Screenshot grounding data:
◇ ◇ ◇ ◇ ◇

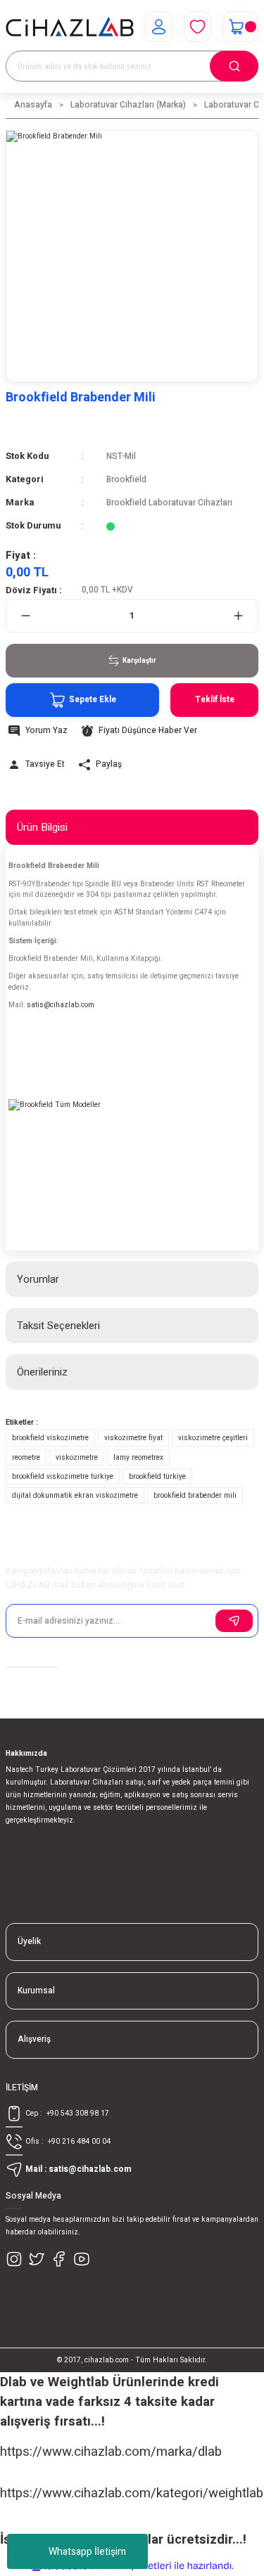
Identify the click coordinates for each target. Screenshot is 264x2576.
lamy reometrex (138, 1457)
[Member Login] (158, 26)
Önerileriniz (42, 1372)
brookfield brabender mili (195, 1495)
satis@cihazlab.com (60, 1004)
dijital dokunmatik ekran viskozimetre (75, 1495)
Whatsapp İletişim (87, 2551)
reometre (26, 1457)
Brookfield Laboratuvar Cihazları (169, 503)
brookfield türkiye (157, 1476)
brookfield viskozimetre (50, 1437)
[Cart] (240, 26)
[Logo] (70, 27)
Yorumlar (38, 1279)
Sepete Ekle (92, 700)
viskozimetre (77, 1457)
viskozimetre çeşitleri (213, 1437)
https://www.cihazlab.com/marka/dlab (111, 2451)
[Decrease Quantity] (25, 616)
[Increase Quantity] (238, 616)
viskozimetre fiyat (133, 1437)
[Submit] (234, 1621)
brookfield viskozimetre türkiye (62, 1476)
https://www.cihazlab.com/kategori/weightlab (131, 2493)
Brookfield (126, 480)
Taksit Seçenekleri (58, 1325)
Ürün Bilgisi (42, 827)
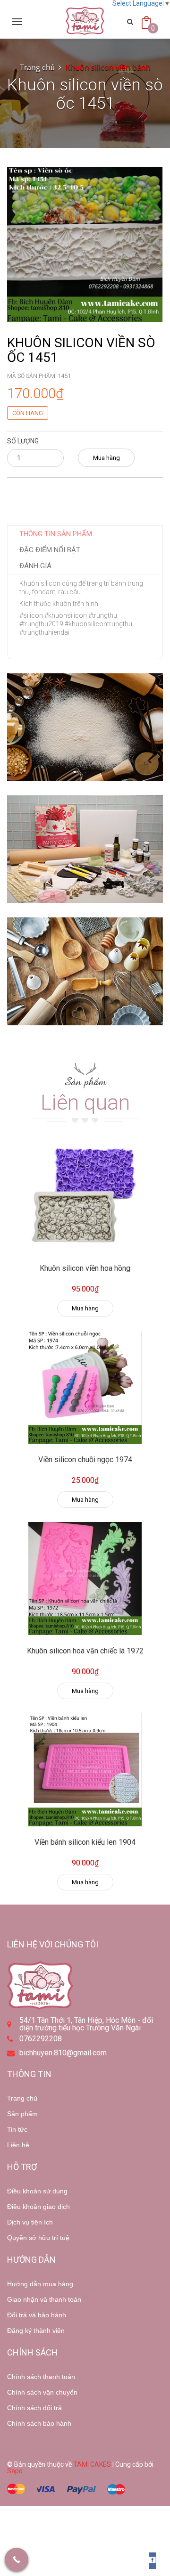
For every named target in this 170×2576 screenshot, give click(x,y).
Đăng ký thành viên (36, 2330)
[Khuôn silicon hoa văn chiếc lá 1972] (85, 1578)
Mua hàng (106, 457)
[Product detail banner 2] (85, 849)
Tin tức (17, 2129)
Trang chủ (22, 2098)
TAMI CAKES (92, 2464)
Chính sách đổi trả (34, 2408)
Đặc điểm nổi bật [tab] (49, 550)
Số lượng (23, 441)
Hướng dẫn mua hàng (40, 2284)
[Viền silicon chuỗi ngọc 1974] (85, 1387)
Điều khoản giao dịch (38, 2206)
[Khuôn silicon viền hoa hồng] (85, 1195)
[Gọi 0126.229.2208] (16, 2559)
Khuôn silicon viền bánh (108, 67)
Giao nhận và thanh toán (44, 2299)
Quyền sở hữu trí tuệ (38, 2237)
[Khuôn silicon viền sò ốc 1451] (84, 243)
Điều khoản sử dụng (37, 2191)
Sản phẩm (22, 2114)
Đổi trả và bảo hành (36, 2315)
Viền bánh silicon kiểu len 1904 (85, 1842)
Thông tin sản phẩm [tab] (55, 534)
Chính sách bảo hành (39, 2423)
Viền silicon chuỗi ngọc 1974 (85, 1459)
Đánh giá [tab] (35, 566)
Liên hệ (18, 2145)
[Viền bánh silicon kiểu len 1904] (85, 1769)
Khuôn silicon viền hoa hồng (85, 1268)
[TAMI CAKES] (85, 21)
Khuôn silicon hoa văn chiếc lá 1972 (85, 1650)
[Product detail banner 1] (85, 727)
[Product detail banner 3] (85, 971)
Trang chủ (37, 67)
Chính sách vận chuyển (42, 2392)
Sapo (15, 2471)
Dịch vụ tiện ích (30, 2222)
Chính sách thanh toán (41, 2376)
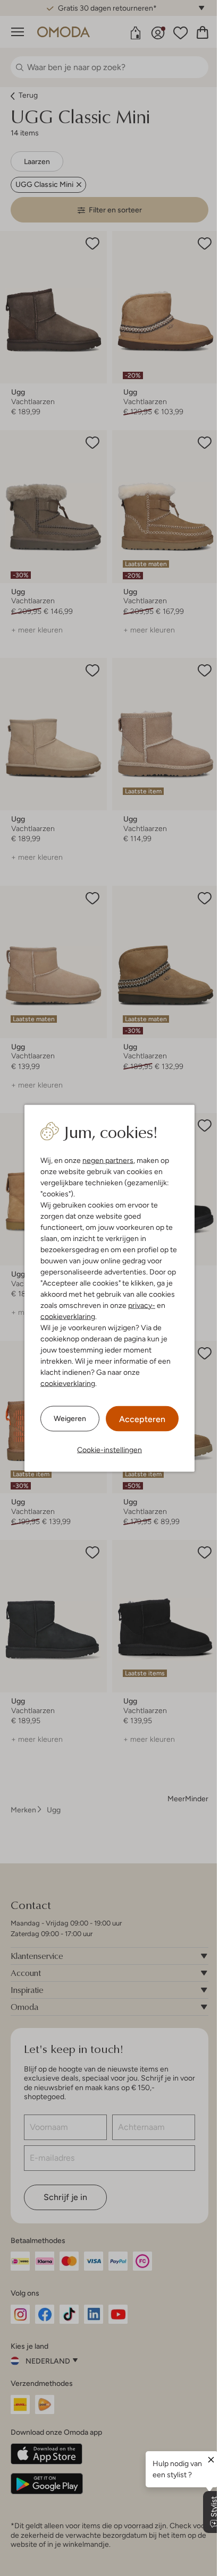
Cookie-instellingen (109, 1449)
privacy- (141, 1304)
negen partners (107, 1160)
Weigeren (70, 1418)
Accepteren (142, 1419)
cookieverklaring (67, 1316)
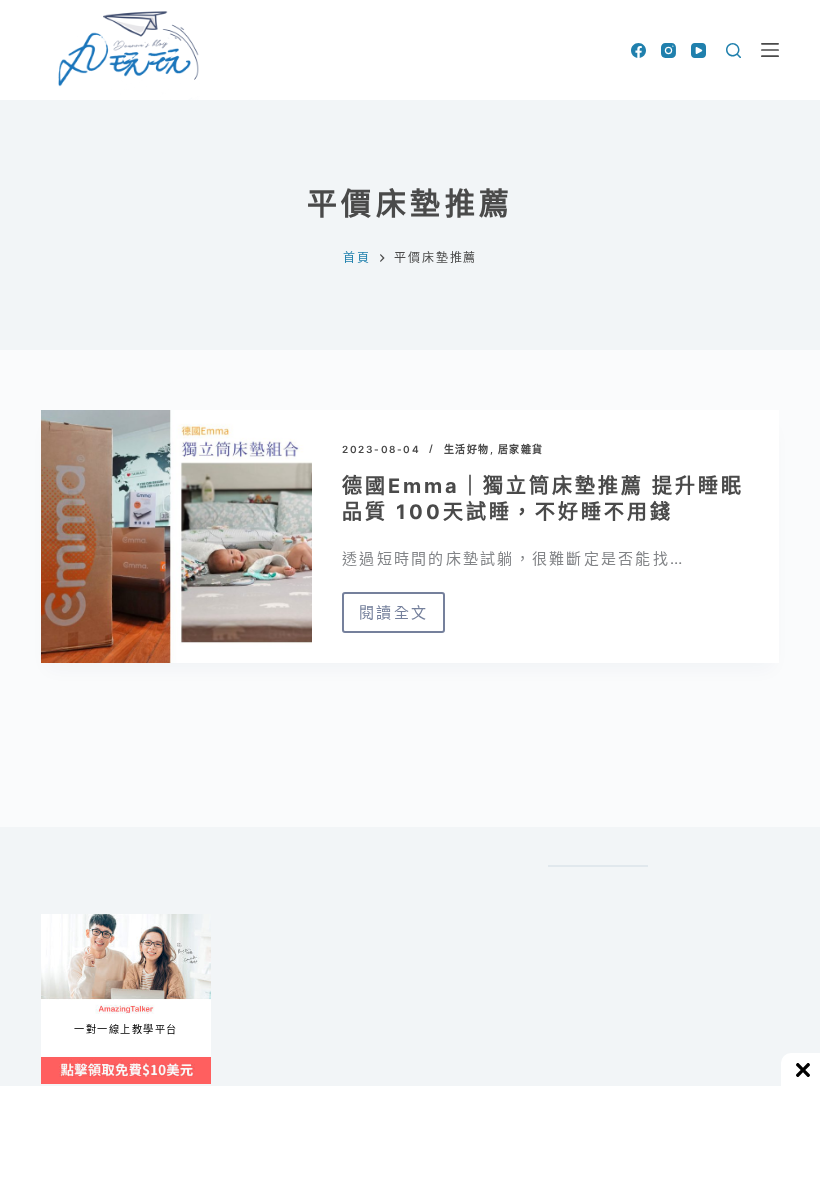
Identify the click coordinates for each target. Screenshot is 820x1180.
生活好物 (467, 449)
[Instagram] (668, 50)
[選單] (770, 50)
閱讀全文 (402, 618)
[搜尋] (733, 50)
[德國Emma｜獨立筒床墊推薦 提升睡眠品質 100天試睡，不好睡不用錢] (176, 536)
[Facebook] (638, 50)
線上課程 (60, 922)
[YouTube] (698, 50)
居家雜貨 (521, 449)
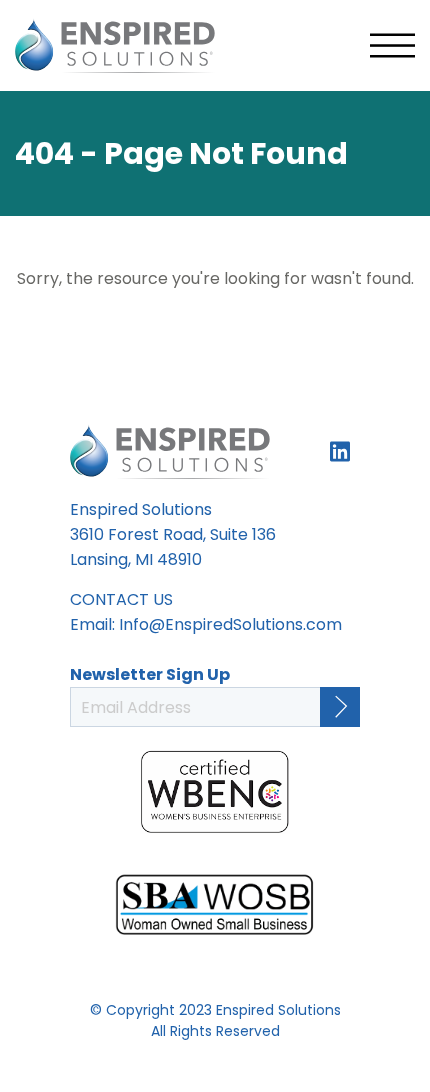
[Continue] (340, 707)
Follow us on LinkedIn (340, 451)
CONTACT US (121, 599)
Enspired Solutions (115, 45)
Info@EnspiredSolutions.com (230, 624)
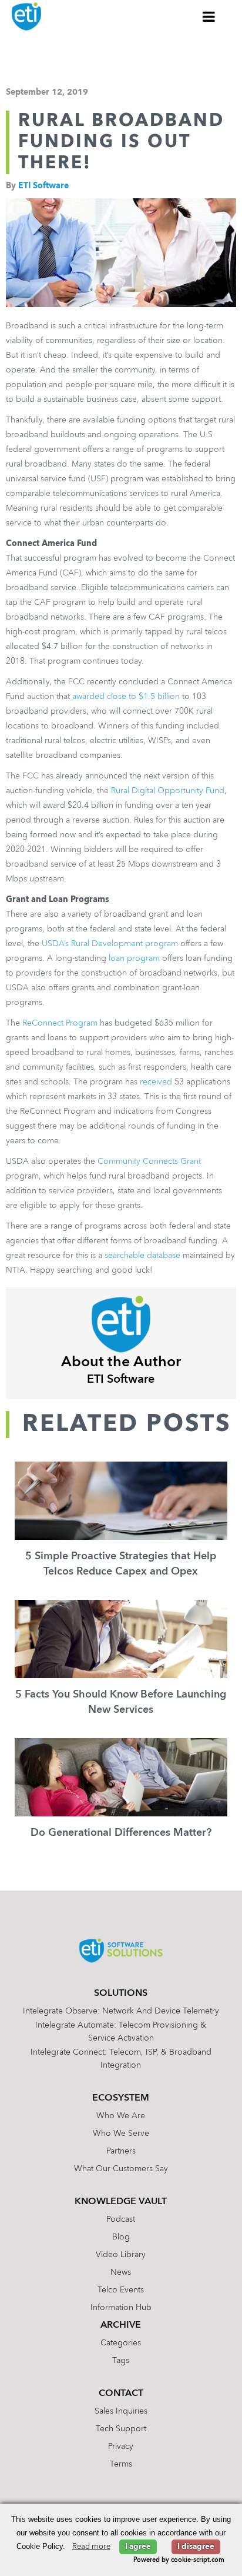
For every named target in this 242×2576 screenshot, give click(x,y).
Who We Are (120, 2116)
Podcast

◇ ◇ ◇ ◇ ◇

## Task directions
How many lines in the records above contain the word "chuỗi"? State that number and nothing more.

## Solution to this task
2